Nikki Haley

Démission surprise de Nikki Haley, l’ambassadrice de Trump à l’ONU

L’ambassadrice des Etats-Unis auprès des Nations unies, Nikki Haley, a annoncé sa démission, créant une surprise générale. C’est la dernière d’une longue liste de démissions au sein de l’équipe stratégique du président américain Donald Trump.

« Elle m’a dit il y a environ six mois qu’elle souhaitait prendre une pause », a justifié mardi le président américain, vantant le « travail fantastique » de son « amie ». « Elle a été très spéciale pour moi », a-t-il insisté, comme pour minimiser le choc politique créé par le départ inattendu de cette personnalité populaire aux Etats-Unis.

M. Trump a précisé que cette démission serait effective « à la fin de l’année » et qu’il dévoilerait le nom du successeur de Mme Haley « d’ici deux ou trois semaines ». En se rendant hier, en début de soirée, dans l’Iowa pour une réunion publique, il a indiqué devant la presse avoir présélectionné cinq personnalités pour remplacer Nikki Haley, ajoutant que Dina Powell, ancienne conseillère adjointe à la sécurité nationale, faisait partie des candidats pressentis. Le président avait également évoqué plus tôt l’hypothèse d’une désignation de sa fille Ivanka Trump, disant que « ce serait de la dynamite » mais qu’il serait « accusé de népotisme ». La fille du président a ensuite elle-même exclu cette possibilité dans un tweet.

« Ambitions politiques ? »

Nikki Haley, 46 ans, à qui l’on prête régulièrement des ambitions présidentielles, a assuré qu’elle ne serait pas candidate à la présidentielle de 2020 et qu’elle soutiendrait Donald Trump. « Il est important de savoir quand il est temps de faire un pas de côté et laisser quelqu’un d’autre faire le travail », a-t-elle seulement expliqué, entretenant le mystère sur ses vraies motivations.

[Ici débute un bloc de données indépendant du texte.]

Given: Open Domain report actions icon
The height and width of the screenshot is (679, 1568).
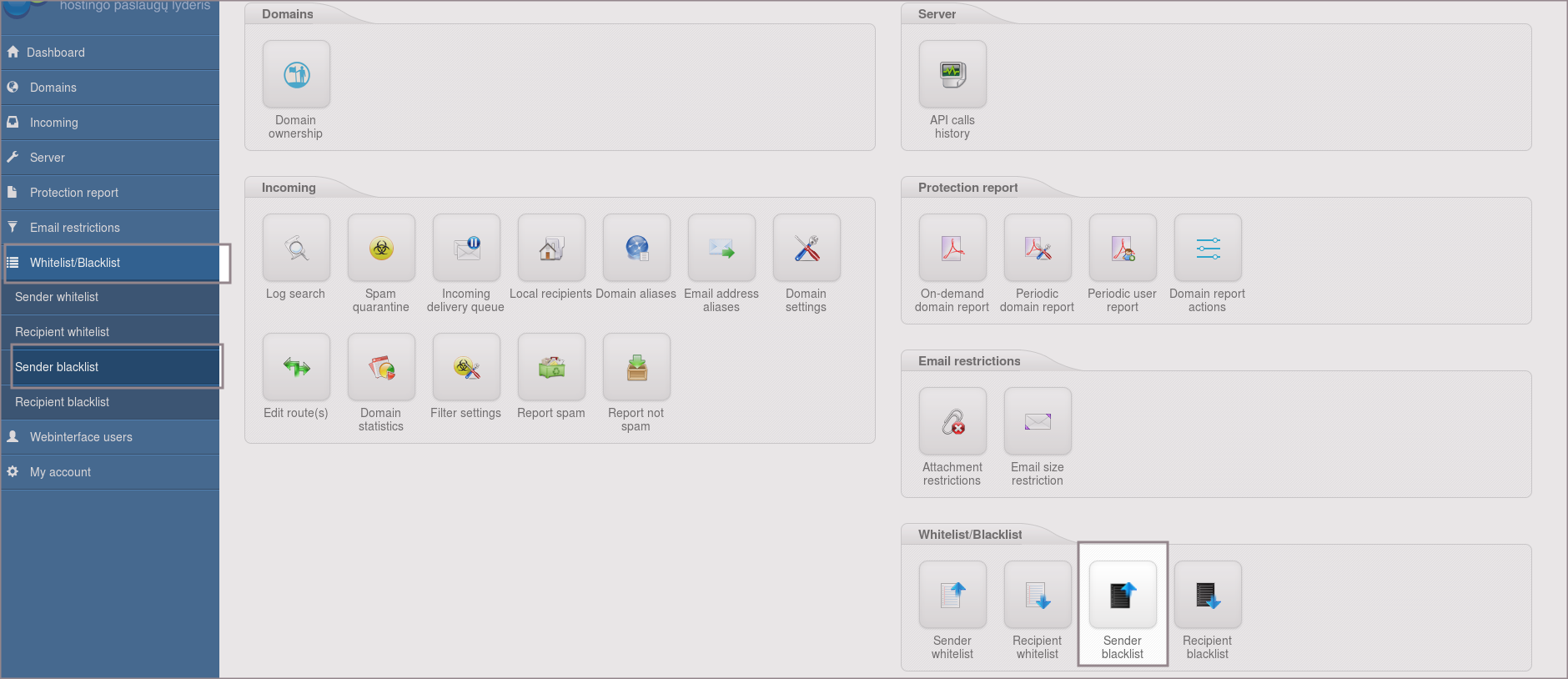Looking at the screenshot, I should pyautogui.click(x=1208, y=249).
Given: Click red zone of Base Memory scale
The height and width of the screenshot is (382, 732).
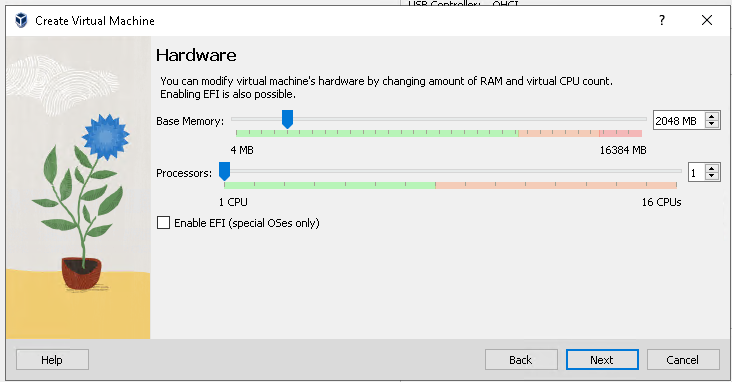Looking at the screenshot, I should click(x=620, y=134).
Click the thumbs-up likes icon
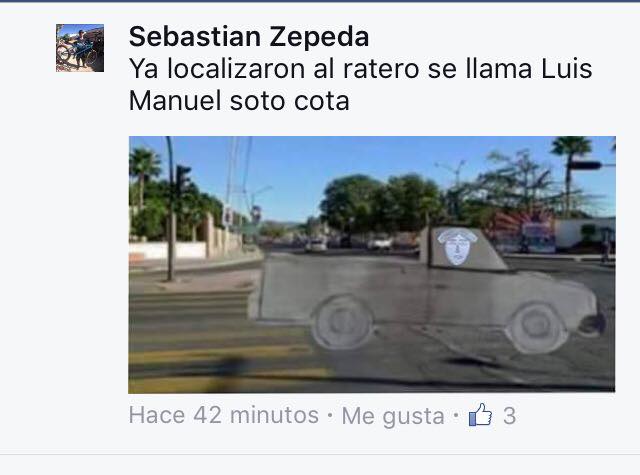This screenshot has height=475, width=640. pos(480,415)
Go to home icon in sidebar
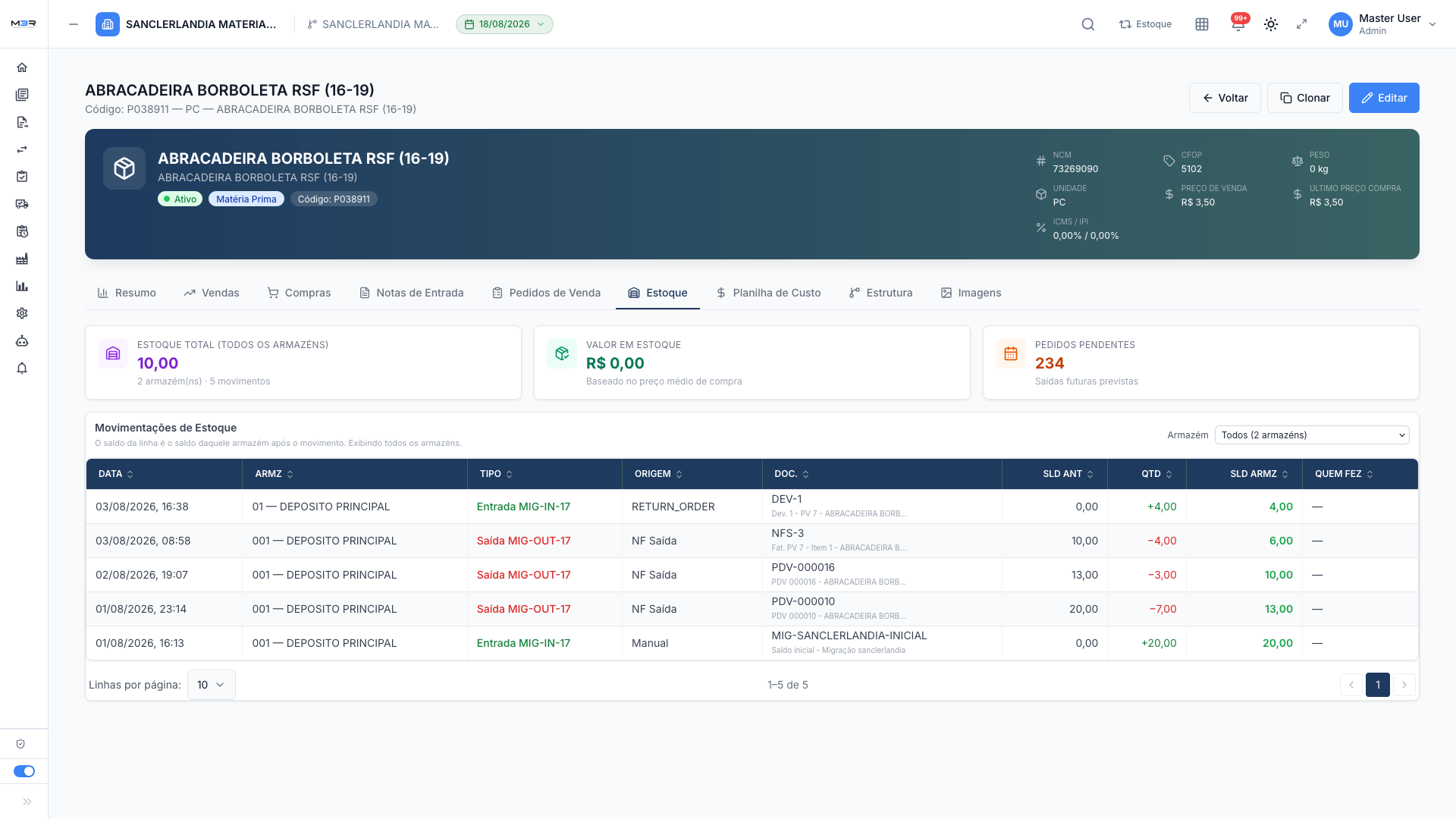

« Ambitions politiques ? Désaccords de fond au lendemain de l’arrivée du juge Brett Kavanaugh à la Cour suprême malgré des accusations d’abus sexuels ? Besoin de se renflouer dans le privé alors que ses déclarations d’intérêts font apparaître d’importantes dettes ? Ou alors le risque soulevé par une enquête potentielle réclamée la veille de sa démission par une association de défense de l’éthique sur sept vols en avions privés offerts l’an dernier à l’ambassadrice par des hommes d’affaires ? », demande le journal français La Croix. Son départ a en tout cas pris de court ses collègues à Washington et à l’ONU, où son bilan a été globalement salué.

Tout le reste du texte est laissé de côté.